Exercise details: Reproduce every line below exactly as written; do not include the images.
*** Dataset extract
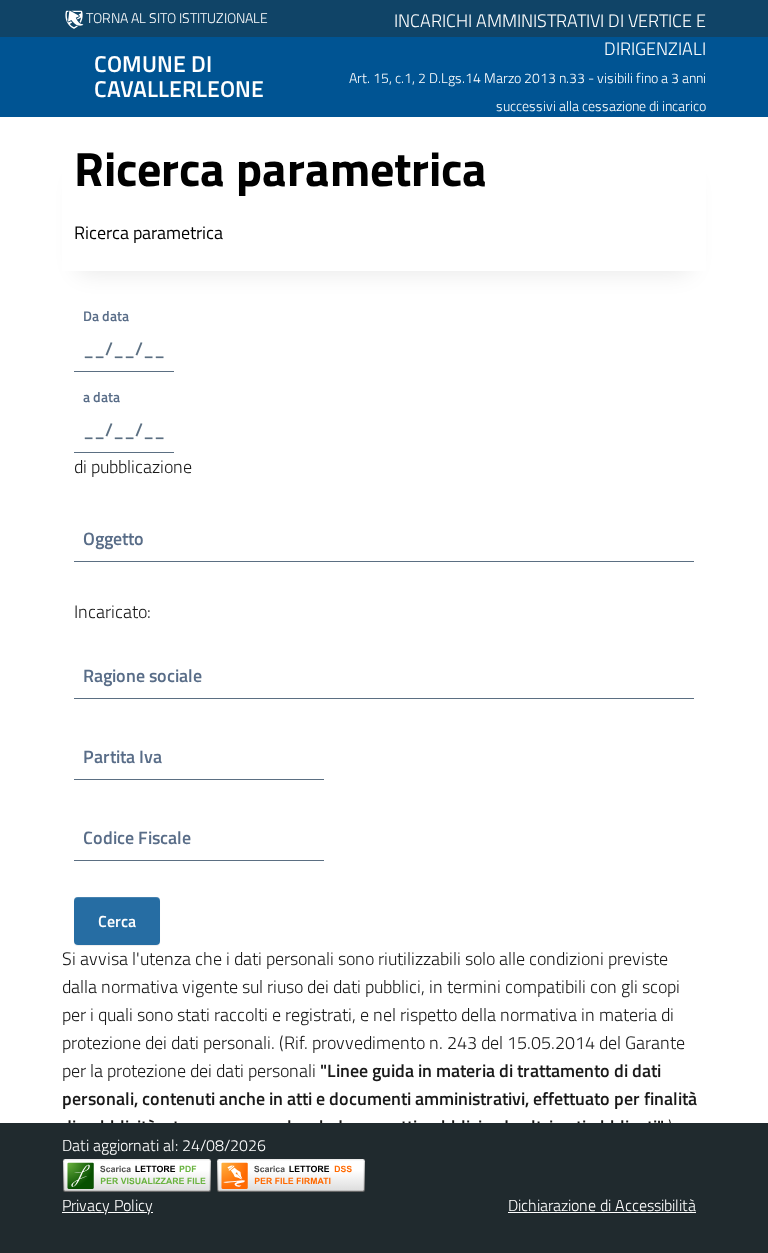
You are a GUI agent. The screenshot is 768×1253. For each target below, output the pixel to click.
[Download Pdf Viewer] (137, 1175)
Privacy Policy (107, 1205)
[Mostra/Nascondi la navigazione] (24, 75)
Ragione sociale (142, 675)
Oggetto (135, 538)
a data (109, 396)
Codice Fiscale (141, 837)
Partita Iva (136, 756)
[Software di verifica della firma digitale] (291, 1175)
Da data (124, 315)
******
Exercise output:
You are a GUI agent. The screenshot is 768×1253. For each target below, output the pixel to click.
[Download Pdf Viewer] (137, 1175)
Privacy Policy (107, 1205)
[Mostra/Nascondi la navigazione] (24, 75)
Ragione sociale (142, 675)
Oggetto (135, 538)
a data (109, 396)
Codice Fiscale (141, 837)
Partita Iva (136, 756)
[Software di verifica della firma digitale] (291, 1175)
Da data (124, 315)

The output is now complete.